The MSN Search ranking algorithm analyzes factors such as page contents, the number and quality of sites that link to your pages, and the relevance of your site's content to keywords.

(Emphasis is mine.)
Sounds an awful lot like PageRank, doesn't it? It's not as if they've ever succeeded by innovating.

Missing the entire point by node+3 · 2004-11-11 12:14 · Score: 1

I can write a search bot today that completely ignores it and there is nothing wrong with that (except perhaps ethically but even that is arguable)

"Ethically" is the whole point.

You could just as well have said, "I can code an RFID key that will gain me access to your hotel room and there is nothing wrong with that (except perhaps ethically but even that is arguable)"

Hell yeah it's arguable, that's exactly what this story is all about!

Re:Missing the entire point by mollymoo · 2004-11-11 13:32 · Score: 1

You could just as well have said, "I can code an RFID key that will gain me access to your hotel room and there is nothing wrong with that (except perhaps ethically but even that is arguable)"

You have oficially been sucked in. You are equating the rights granted by copyright/patents/trademarks [delete as appropriate] with physical property. They are not the same.
Enjoy your time in 1984, but try to drag me there and I'll fight your stupid ass till you have me shot as a terrorist.

* [Dataset records]:
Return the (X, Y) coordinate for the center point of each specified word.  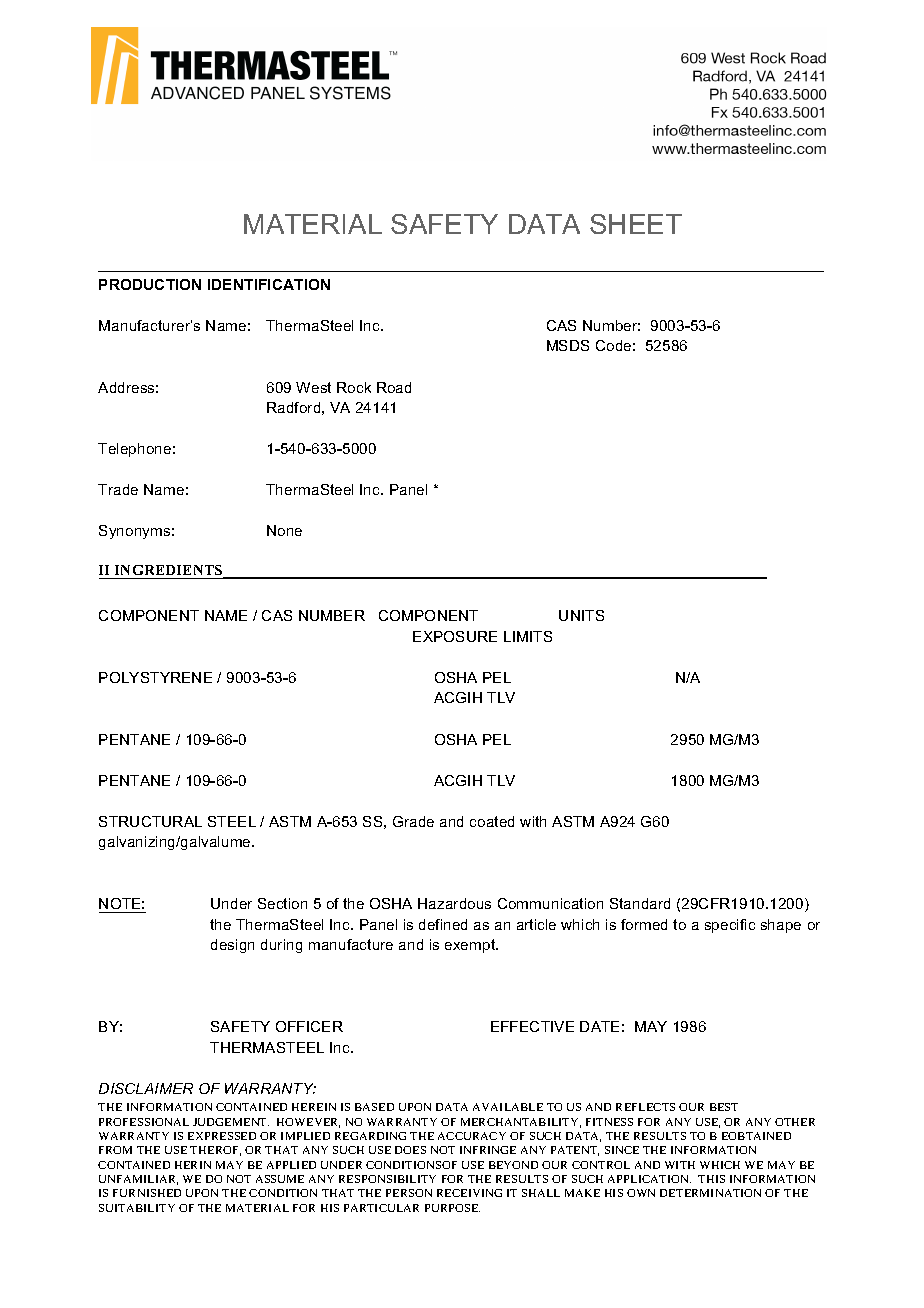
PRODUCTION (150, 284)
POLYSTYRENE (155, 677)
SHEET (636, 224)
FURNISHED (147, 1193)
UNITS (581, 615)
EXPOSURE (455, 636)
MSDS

* [Problems]:
1. In the forum excerpt, which user wrote the reply titled "Re:Missing the entire point"?
2. List every factor that the forum excerpt says the MSN Search ranking algorithm analyzes.
3. Output the passage of the forum excerpt between "I can write" and "is all about!", inclusive.

* [Solutions to the problems]:
1. mollymoo

2.
- page contents
- the number and quality of sites that link to your pages
- the relevance of your site's content to keywords

3.
I can write a search bot today that completely ignores it and there is nothing wrong with that (except perhaps ethically but even that is arguable)

"Ethically" is the whole point.

You could just as well have said, "I can code an RFID key that will gain me access to your hotel room and there is nothing wrong with that (except perhaps ethically but even that is arguable)"

Hell yeah it's arguable, that's exactly what this story is all about!